#### [WORK TO COMPLETE]
Return each line of the records that contains the word "icon". Case matters.
§
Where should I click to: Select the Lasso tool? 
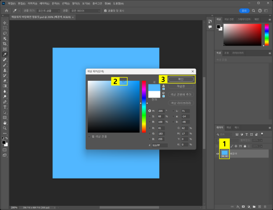coord(5,33)
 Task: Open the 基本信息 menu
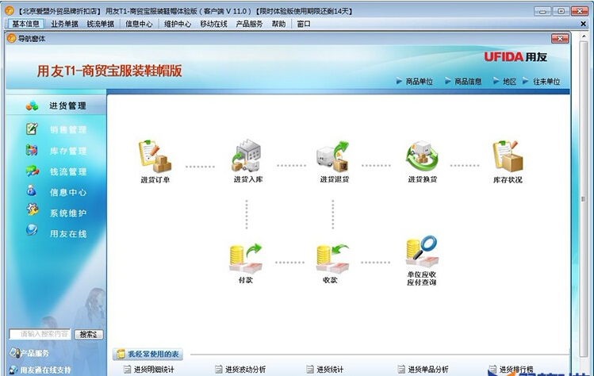pos(25,24)
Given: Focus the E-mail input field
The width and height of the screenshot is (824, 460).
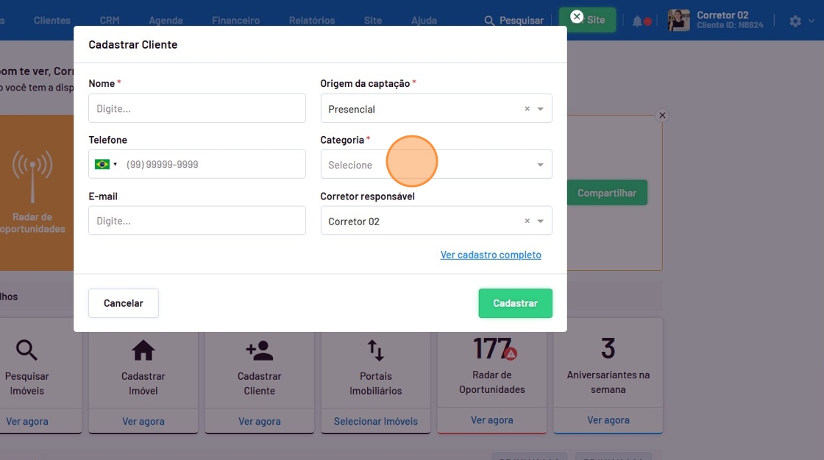Looking at the screenshot, I should tap(196, 221).
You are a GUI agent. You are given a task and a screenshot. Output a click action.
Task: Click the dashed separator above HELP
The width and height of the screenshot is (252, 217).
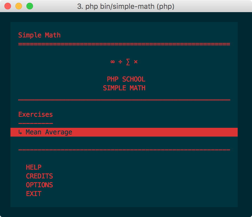pos(124,150)
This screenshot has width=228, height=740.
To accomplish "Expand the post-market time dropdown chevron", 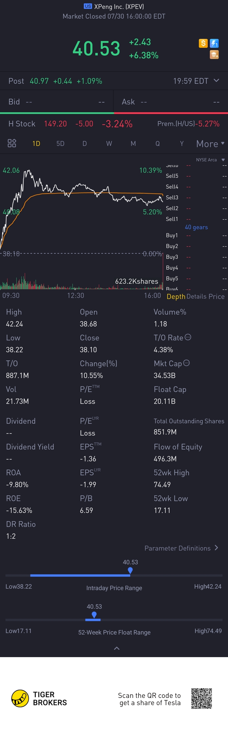I will pyautogui.click(x=217, y=80).
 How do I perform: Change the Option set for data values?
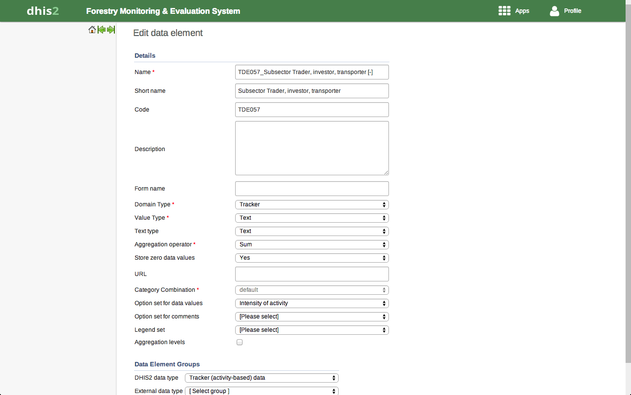[312, 303]
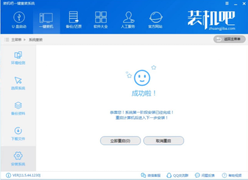Open the 人工服务 manual service tab
The height and width of the screenshot is (180, 248).
click(x=128, y=20)
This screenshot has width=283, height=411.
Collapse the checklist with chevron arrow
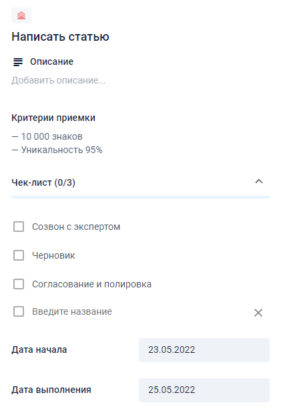259,181
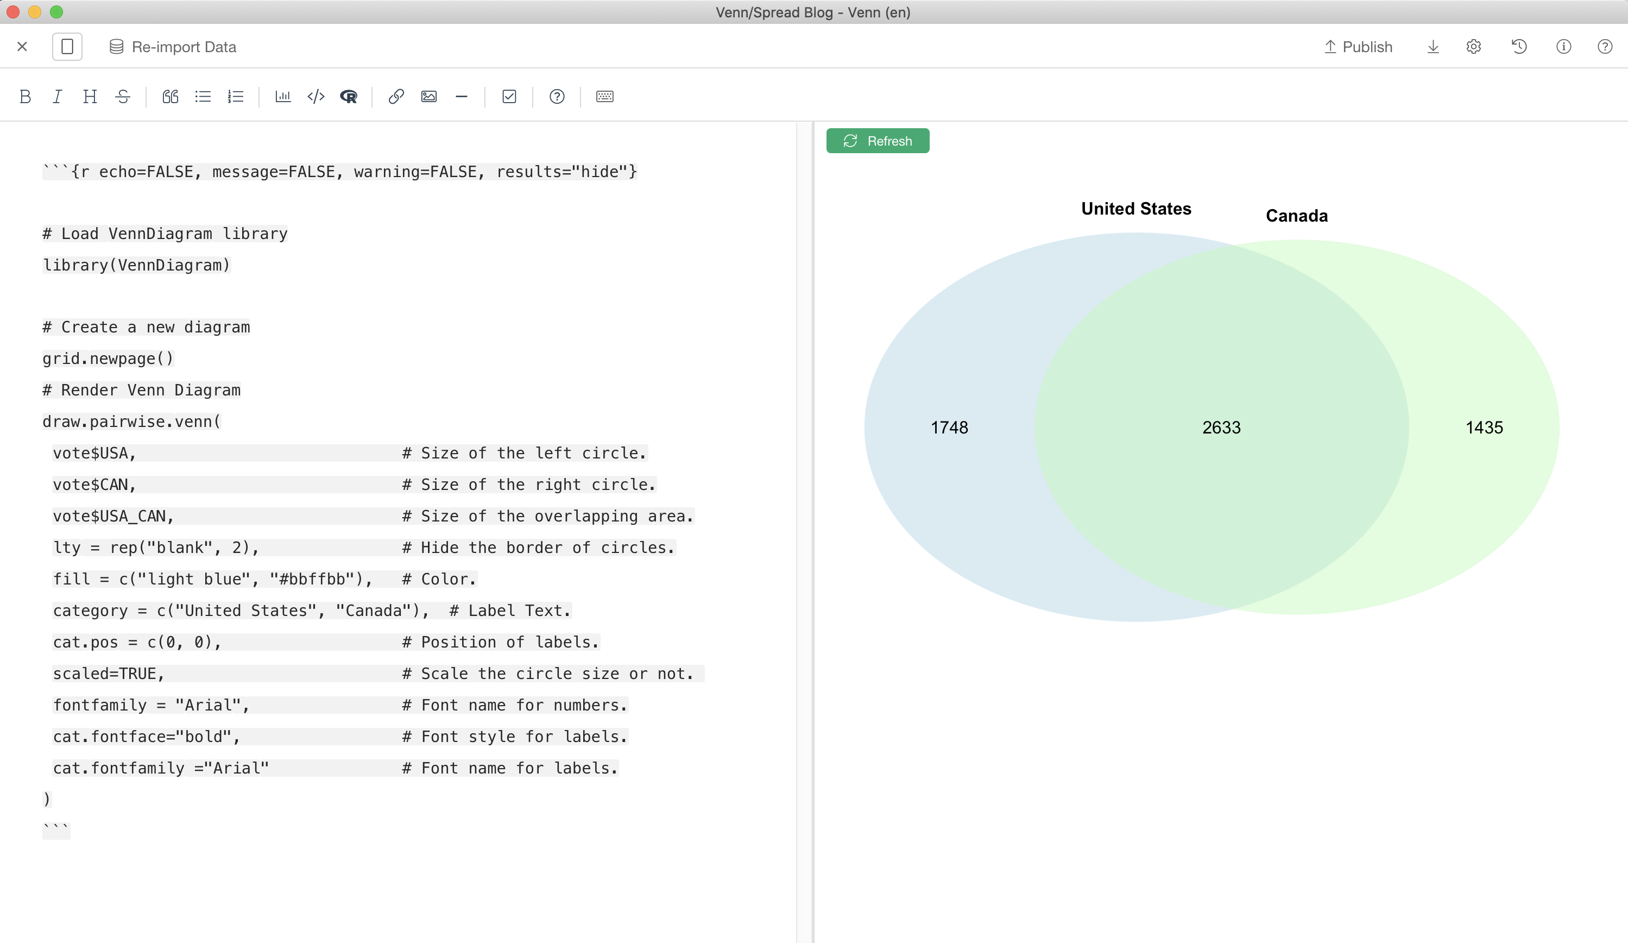
Task: Insert a checkbox task item
Action: pyautogui.click(x=509, y=96)
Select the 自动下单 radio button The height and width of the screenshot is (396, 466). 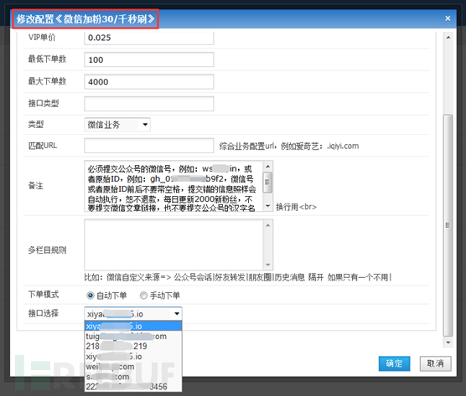[91, 296]
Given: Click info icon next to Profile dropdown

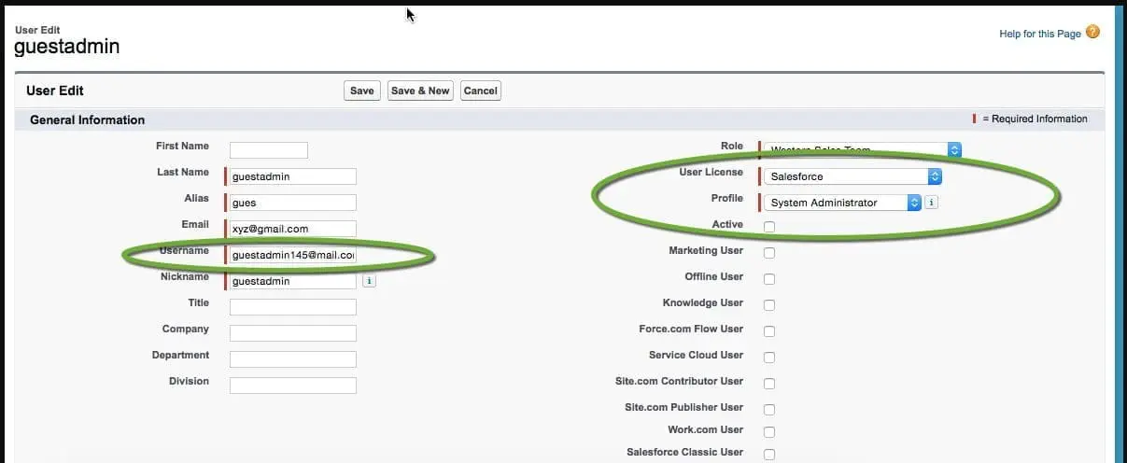Looking at the screenshot, I should 932,203.
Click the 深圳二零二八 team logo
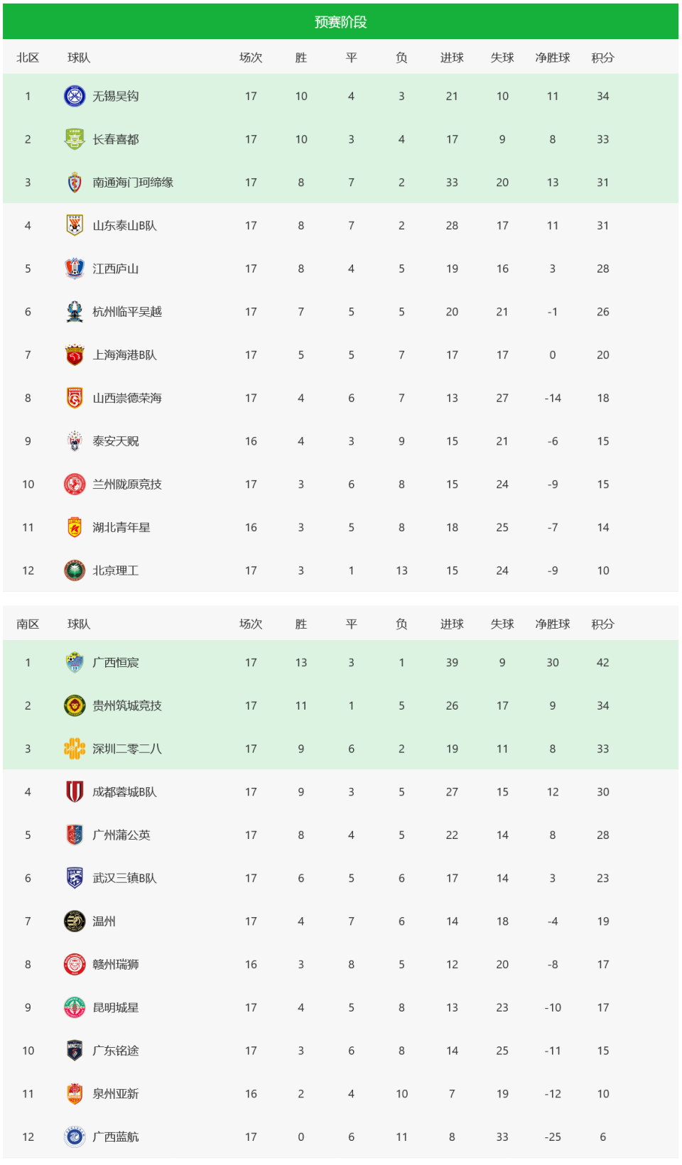Viewport: 682px width, 1165px height. [75, 749]
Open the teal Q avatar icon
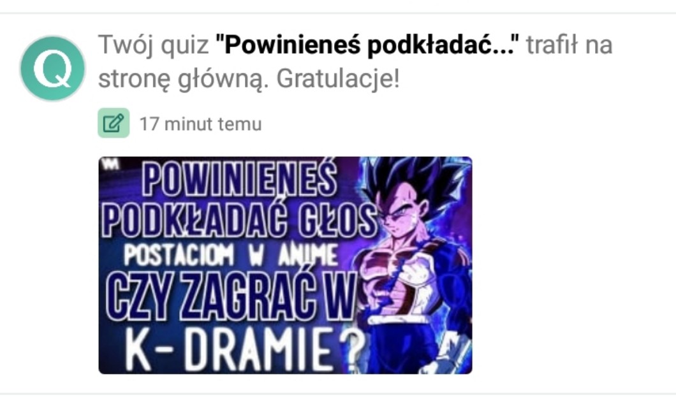 click(x=52, y=68)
§
#### [SOLUTION TO THIS TASK]
Given: Click info icon next to Profile dropdown
Open the teal Q avatar icon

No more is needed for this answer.